SET PROBLEM 1
In the records that follow, copy out everything from the line containing "Given: Clear the" down to the line containing "point(745,756)", both of those lines included, reproducing each line without changes.

════

Thursday, February 23, 2012

Ch ... Ch ... Ch .. Changes

Told you things might be different, didn't I?*

This journal style may not hold, but, frankly, LJ's other options were just not 'me' -- these days, anyway. If I could just move some of these blocks around to a less kooky arrangement, I think I'd stick with it, but ... .

An off-shore system has brought rain and much cooler temps to our little bit of heaven (?) -- it almost feels like winter, compared to the high 90s of a fortnight ago. Current conditions kept me indoors all day, hacking away at a volunteer project that I actually got to work (to this point -- so far, so good). I've written before about how I like to use free software (open, free, whatever -- I just want to save money on things I can mess around with). Roughly two years ago, I spent like a whole day downloading OpenOffice -- I really didn't know what for, I just wanted to try it. I mainly messed with the word processor and the drawing program, the latter with little success. But today I got Draw to work good at what it's good for -- logos. The jury's still out on how well I managed managing databases. We'll see (gulp!).

════

SET PROBLEM 2
Pick up the blog post about the new journal style and the OpenOffice project where it stops, and write a few more sentences in the same voice.

════

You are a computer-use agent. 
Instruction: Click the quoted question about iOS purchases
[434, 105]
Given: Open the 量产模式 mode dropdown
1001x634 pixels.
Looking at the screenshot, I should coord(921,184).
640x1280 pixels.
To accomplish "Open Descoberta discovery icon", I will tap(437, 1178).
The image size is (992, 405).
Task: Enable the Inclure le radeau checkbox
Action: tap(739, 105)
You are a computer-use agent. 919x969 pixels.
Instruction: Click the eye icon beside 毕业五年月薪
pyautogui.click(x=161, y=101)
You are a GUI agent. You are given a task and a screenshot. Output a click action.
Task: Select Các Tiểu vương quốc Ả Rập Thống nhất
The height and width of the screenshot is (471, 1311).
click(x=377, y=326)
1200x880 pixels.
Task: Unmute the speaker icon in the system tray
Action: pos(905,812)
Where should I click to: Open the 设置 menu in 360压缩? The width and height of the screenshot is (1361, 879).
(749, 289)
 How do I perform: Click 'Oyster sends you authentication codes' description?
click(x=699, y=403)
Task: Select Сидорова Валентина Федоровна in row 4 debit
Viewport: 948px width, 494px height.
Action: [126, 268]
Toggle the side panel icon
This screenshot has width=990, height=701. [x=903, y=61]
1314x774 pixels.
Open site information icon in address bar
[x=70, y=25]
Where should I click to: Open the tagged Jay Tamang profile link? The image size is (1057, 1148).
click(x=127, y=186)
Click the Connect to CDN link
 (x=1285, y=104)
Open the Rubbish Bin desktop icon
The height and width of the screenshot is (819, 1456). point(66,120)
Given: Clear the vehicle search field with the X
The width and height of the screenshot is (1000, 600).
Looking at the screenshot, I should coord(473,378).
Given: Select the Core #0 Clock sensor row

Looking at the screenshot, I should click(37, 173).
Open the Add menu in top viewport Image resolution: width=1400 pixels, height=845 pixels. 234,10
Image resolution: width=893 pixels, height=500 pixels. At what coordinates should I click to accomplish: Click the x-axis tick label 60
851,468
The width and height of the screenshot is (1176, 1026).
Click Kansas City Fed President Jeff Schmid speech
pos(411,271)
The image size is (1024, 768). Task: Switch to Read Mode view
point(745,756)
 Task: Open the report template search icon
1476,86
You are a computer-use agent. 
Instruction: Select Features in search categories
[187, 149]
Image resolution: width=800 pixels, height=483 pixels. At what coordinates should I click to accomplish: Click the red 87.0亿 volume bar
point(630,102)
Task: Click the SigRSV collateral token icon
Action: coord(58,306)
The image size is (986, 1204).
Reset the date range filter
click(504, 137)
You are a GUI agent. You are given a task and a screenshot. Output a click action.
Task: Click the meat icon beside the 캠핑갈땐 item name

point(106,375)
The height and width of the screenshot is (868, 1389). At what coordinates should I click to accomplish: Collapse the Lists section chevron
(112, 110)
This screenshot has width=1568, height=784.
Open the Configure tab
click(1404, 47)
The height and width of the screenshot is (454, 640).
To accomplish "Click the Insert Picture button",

════

OUTPUT 1
Given: Clear the vehicle search field with the X
The width and height of the screenshot is (1000, 600).
Looking at the screenshot, I should coord(473,378).
Given: Select the Core #0 Clock sensor row

Looking at the screenshot, I should click(37, 173).
Open the Add menu in top viewport Image resolution: width=1400 pixels, height=845 pixels. 234,10
Image resolution: width=893 pixels, height=500 pixels. At what coordinates should I click to accomplish: Click the x-axis tick label 60
851,468
The width and height of the screenshot is (1176, 1026).
Click Kansas City Fed President Jeff Schmid speech
pos(411,271)
The image size is (1024, 768). Task: Switch to Read Mode view
point(745,756)

OUTPUT 2
Saw good friends at the local books-a-bazillion -- always nice. Also saw where 'Layla' has written a book! Cool. I'm talking about the lady who married George Harrison in, like, the 60s, and then became the inspiration for Eric Clapton's Layla and Other Love Songs two-platter collaboration with Duane Allman and some friends. You don't need me to describe this LP to you, do you? It's on everyone's "all-time rock fave album" list. From the first chords of "Bell Bottom Blues" to the chirping effect fading the album out at "Thorn Tree in the Garden," this LP spoke immediately to its time so clearly that no one who heard it when it came out could ever forget it. They may have hated it, but they could not forget it.

It seems ol' Clap had fallen head over whatever for his best friend's super-cutey wife, and couldn't quite bring himself (at least at first -- so goes the story, as I recall) to take it further. He found this coffee-table book sitting around at a friend's house while so emotionally distraught he was nearly suicidal, and it inspired him to write (or at least get started on) the famous songs that were eventually featured on the LP. Evidently, the book's text was some English translation of the Persian story known as Layla and Majnun.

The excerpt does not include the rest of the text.